:: DATASET EXCERPTS ::
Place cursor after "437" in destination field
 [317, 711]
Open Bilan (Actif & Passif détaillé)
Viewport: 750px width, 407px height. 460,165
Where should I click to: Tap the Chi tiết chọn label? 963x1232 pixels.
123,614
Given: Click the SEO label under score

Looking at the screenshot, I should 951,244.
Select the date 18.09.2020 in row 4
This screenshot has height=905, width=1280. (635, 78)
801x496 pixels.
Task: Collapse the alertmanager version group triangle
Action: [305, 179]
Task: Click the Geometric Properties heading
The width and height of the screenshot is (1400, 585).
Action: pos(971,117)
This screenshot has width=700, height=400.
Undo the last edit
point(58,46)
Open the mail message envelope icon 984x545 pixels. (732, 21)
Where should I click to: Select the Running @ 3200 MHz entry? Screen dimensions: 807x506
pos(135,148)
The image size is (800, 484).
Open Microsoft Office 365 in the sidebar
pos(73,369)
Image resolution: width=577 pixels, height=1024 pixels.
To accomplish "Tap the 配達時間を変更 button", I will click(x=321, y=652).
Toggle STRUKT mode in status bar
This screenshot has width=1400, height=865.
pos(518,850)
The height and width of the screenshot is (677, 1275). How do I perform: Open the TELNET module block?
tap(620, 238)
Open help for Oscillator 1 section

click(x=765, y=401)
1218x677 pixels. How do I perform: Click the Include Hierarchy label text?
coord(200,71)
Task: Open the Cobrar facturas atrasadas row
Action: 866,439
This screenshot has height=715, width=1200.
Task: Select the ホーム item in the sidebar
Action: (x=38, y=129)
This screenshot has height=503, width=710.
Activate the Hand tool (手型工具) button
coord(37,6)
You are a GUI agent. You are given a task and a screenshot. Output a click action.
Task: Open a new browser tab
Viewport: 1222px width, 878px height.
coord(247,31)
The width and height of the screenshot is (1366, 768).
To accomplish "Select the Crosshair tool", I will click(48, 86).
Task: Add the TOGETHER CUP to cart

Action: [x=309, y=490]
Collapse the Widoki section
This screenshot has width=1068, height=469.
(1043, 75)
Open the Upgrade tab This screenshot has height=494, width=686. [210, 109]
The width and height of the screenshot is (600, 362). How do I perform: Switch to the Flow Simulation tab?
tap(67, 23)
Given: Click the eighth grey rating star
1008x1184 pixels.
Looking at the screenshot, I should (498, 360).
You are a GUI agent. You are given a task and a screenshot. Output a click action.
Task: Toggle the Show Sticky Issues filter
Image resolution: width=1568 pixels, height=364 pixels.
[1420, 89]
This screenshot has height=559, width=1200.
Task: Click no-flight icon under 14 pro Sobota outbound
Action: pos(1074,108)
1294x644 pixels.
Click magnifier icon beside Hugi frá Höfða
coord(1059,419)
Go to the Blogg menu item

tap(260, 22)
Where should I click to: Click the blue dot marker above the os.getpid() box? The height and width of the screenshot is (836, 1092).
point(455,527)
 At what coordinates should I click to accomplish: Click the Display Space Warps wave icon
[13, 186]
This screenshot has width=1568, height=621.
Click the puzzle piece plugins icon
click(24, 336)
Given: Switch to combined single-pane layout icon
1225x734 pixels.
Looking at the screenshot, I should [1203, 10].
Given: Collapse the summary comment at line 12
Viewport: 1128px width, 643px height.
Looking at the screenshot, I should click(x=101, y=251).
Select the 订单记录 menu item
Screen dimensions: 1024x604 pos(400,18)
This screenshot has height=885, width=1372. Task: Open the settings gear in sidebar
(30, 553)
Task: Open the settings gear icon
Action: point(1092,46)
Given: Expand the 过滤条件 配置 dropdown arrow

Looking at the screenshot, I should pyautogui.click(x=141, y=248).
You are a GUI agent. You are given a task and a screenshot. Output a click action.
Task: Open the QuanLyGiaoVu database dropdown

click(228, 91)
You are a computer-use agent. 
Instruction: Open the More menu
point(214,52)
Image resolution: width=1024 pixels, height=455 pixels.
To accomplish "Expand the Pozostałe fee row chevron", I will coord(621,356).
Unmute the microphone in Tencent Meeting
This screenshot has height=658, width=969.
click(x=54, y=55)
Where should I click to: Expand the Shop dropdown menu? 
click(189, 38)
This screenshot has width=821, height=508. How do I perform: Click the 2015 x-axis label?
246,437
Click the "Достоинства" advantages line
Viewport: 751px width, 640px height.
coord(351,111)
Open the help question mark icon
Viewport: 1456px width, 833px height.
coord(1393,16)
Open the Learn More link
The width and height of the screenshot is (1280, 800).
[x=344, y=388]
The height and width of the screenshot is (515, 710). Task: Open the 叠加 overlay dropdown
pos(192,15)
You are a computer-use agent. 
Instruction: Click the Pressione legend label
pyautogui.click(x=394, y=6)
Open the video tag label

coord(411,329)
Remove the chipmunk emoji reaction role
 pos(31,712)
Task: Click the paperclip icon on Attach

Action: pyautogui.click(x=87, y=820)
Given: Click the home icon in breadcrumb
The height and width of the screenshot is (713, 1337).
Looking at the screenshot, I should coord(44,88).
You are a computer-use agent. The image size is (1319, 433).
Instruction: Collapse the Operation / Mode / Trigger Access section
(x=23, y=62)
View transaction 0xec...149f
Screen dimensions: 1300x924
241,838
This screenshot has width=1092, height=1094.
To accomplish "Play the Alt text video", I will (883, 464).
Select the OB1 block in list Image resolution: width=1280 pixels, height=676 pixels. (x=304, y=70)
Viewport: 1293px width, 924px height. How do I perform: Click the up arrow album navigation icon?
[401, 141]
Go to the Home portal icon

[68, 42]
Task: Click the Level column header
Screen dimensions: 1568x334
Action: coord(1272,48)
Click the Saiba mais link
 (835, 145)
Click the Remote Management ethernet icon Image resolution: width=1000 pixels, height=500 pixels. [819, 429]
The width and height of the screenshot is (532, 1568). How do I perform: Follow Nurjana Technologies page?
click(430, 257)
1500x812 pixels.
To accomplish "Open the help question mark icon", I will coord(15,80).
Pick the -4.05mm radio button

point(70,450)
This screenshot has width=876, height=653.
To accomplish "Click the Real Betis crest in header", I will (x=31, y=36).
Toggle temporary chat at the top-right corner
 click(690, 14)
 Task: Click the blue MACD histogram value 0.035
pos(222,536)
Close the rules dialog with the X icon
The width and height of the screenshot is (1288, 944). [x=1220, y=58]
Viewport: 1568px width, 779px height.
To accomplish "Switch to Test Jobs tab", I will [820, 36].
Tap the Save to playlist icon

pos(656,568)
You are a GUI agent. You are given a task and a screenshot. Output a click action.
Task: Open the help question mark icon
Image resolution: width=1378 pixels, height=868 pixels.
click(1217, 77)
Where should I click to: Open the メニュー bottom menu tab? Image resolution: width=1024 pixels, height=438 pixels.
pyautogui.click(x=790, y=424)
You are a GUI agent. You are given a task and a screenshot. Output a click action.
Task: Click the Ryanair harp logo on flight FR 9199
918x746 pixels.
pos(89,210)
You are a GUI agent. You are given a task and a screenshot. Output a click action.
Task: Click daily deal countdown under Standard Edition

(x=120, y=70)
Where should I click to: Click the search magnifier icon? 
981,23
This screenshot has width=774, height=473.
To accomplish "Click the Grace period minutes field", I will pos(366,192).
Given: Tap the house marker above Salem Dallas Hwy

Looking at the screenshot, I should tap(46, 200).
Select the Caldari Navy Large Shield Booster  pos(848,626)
:::
TASK OBJECTIVE »
Show all lines from the data that contain "header".

THE COMPLETED TASK »
Task: Click the Level column header
To accomplish "Click the Real Betis crest in header", I will (x=31, y=36).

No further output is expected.